“Who Pays Inheritance Taxes?” is part of the Executor Duties 101 series, an occasional series by Executor.org that highlights steps in the process of settling an estate.
When we die, the assets we leave to beneficiaries can be subject to inheritance taxes, which are also often referred to as death taxes. Since it can be confusing as to who, when, how — and even if — you will pay taxes on inheritances, it is important to understand the difference between terms such as inheritance tax and estate tax and the rules for each.
An inheritance tax is a tax charged in certain states on money or property received from the estate of a deceased person. The beneficiary of the money or property must pay any due inheritance taxes individually.
As of the 2016 tax year, six states impose this tax – Iowa, Kentucky, Maryland, Nebraska, New Jersey and Pennsylvania. The inheritance tax rate in these states ranges from one percent to 20 percent.
Once an executor has divided up and distributed the deceased’s assets, any due inheritance taxes will be determined. You will pay the tax based specifically on the amount you received and if this amount is under a certain threshold, you might not owe any taxes at all. For example, a state might charge a 10 percent tax on all inheritances greater than $2 million.
If you inherited less than this amount, no inheritance taxes are due. So say you inherit $6 million from a friend, you will be required to pay taxes on everything other than the first $2 million.

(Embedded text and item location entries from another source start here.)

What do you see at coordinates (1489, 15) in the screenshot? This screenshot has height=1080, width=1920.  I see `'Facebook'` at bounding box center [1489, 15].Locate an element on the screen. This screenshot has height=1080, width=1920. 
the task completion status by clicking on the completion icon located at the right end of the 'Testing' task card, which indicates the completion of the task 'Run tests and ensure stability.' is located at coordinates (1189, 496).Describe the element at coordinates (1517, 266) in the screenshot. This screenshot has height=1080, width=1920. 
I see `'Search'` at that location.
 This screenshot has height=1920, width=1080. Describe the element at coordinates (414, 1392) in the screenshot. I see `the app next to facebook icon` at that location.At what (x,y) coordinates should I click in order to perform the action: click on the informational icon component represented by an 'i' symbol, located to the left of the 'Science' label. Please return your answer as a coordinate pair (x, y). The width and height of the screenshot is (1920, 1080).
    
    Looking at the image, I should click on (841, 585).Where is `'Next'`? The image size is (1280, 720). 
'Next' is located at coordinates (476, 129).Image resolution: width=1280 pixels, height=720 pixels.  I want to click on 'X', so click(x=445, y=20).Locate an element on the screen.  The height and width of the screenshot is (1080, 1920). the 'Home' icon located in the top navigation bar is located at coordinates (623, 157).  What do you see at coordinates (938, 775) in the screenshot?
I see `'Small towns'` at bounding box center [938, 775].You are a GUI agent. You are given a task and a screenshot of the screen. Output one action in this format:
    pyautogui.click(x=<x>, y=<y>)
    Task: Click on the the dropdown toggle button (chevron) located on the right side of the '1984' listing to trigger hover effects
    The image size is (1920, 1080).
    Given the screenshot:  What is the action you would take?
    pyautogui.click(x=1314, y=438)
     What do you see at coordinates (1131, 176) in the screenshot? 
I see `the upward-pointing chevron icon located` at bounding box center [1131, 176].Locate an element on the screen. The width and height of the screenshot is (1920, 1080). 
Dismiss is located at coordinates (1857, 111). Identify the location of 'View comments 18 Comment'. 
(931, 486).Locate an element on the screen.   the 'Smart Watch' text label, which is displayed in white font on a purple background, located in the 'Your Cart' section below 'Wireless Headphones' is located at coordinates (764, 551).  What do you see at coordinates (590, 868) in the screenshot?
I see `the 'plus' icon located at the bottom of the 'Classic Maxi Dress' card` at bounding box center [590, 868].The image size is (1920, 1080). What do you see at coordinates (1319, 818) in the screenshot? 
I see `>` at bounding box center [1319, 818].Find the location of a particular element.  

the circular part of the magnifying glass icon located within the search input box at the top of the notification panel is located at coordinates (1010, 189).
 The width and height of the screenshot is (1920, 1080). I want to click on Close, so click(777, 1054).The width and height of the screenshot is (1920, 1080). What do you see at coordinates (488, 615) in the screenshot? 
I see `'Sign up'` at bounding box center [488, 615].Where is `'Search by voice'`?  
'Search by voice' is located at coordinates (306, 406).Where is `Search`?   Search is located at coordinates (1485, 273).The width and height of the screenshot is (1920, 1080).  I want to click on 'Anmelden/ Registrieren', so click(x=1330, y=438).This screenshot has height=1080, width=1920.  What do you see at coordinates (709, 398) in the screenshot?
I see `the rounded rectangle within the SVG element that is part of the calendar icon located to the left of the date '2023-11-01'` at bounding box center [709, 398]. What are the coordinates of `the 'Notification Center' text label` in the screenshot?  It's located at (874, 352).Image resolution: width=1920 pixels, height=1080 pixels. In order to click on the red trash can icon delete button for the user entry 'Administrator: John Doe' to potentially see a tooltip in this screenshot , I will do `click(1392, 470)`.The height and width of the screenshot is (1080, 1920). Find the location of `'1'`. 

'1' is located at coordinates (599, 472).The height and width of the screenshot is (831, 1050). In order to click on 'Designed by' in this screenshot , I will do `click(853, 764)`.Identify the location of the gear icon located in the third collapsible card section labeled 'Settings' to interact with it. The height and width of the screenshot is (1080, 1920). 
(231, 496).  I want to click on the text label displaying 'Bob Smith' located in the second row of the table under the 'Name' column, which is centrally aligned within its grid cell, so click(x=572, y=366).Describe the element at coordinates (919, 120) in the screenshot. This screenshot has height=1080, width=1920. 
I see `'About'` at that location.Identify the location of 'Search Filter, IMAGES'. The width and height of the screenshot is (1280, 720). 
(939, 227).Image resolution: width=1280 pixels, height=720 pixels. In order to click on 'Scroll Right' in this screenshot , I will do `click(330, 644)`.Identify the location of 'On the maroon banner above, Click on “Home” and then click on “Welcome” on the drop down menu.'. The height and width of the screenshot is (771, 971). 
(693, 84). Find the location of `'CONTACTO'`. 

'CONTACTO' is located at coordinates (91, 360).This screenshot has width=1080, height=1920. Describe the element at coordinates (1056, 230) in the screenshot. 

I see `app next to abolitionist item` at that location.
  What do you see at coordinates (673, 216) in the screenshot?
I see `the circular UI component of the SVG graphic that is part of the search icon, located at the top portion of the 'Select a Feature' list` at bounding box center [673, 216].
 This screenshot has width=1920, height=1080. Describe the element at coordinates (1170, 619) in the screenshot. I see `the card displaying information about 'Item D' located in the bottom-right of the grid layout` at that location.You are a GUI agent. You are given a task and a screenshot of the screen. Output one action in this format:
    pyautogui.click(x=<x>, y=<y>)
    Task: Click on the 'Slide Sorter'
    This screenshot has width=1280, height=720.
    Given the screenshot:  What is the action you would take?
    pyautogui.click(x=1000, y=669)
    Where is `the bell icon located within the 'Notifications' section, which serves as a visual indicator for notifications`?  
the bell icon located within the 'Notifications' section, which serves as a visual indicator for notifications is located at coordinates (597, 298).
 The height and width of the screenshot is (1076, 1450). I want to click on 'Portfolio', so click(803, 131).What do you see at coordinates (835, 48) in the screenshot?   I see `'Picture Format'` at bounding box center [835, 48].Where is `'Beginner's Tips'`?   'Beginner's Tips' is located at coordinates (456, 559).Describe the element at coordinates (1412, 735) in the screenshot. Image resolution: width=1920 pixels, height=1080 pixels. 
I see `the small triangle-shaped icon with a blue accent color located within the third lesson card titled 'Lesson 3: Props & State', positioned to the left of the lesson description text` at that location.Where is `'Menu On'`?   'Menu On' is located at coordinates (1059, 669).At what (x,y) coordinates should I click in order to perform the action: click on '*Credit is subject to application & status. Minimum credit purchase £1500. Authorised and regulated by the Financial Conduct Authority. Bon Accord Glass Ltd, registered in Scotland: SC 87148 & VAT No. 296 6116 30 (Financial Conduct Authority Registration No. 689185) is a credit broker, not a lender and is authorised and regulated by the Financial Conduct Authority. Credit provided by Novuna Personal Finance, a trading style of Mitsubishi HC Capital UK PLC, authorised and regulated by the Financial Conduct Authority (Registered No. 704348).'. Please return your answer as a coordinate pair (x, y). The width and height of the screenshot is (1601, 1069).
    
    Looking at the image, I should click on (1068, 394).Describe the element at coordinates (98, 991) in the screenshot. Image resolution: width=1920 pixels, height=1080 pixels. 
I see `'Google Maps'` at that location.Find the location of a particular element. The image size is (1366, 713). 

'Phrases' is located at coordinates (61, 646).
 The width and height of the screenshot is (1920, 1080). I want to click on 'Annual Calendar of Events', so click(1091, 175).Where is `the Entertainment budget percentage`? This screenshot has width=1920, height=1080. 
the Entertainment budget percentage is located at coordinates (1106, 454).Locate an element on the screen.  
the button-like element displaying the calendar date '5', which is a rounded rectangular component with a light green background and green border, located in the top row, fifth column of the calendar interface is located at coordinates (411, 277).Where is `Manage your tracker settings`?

So your inheritance tax bill will be $400,000 – 10 percent of the taxable amount of $4 million – and you will be required to report this information on an inheritance tax form.
Keep in mind, there are exemptions that can spare you this cost under certain circumstances. For example, depending on your relationship with the deceased, you might receive an exemption or pay a reduced tax inheritance tax rate. In most states, spouses are considered exempt and children and other dependents might qualify for an exemption or partial exemption, too.
An estate tax also applies to the deceased’s money and property, but it is not charged to beneficiaries. It is instead taken out of the deceased’s assets prior to any monies or property being distributed to beneficiaries. Estate taxes can be charged on both a state and federal level and are typically due within nine months of the deceased’s date of death.
Keep in mind, like inheritance taxes, an estate tax on the federal level will not be levied unless the value of the estate exceeds a certain amount. For the tax year 2016, this amount is set at $5.45 million. So if the deceased’s entire list of assets – home, vehicles, properties, jewelry, etc. – is valued under $5.45 million, no federal estate taxes will be due.
State estate taxes, however, might still be charged. Fourteen states (Connecticut, Delaware, Hawaii, Illinois, Maine, Maryland, Massachusetts, Minnesota, New Jersey, New York, Oregon, Rhode Island, Vermont and Washington) and the District of Columbia collect estate taxes when a person dies.
Given the possible exemptions and varying rules, it is wise to consult with a tax adviser, tax attorney, or accountant for advice and to ensure you pay the proper amount of taxes on any inheritance you receive.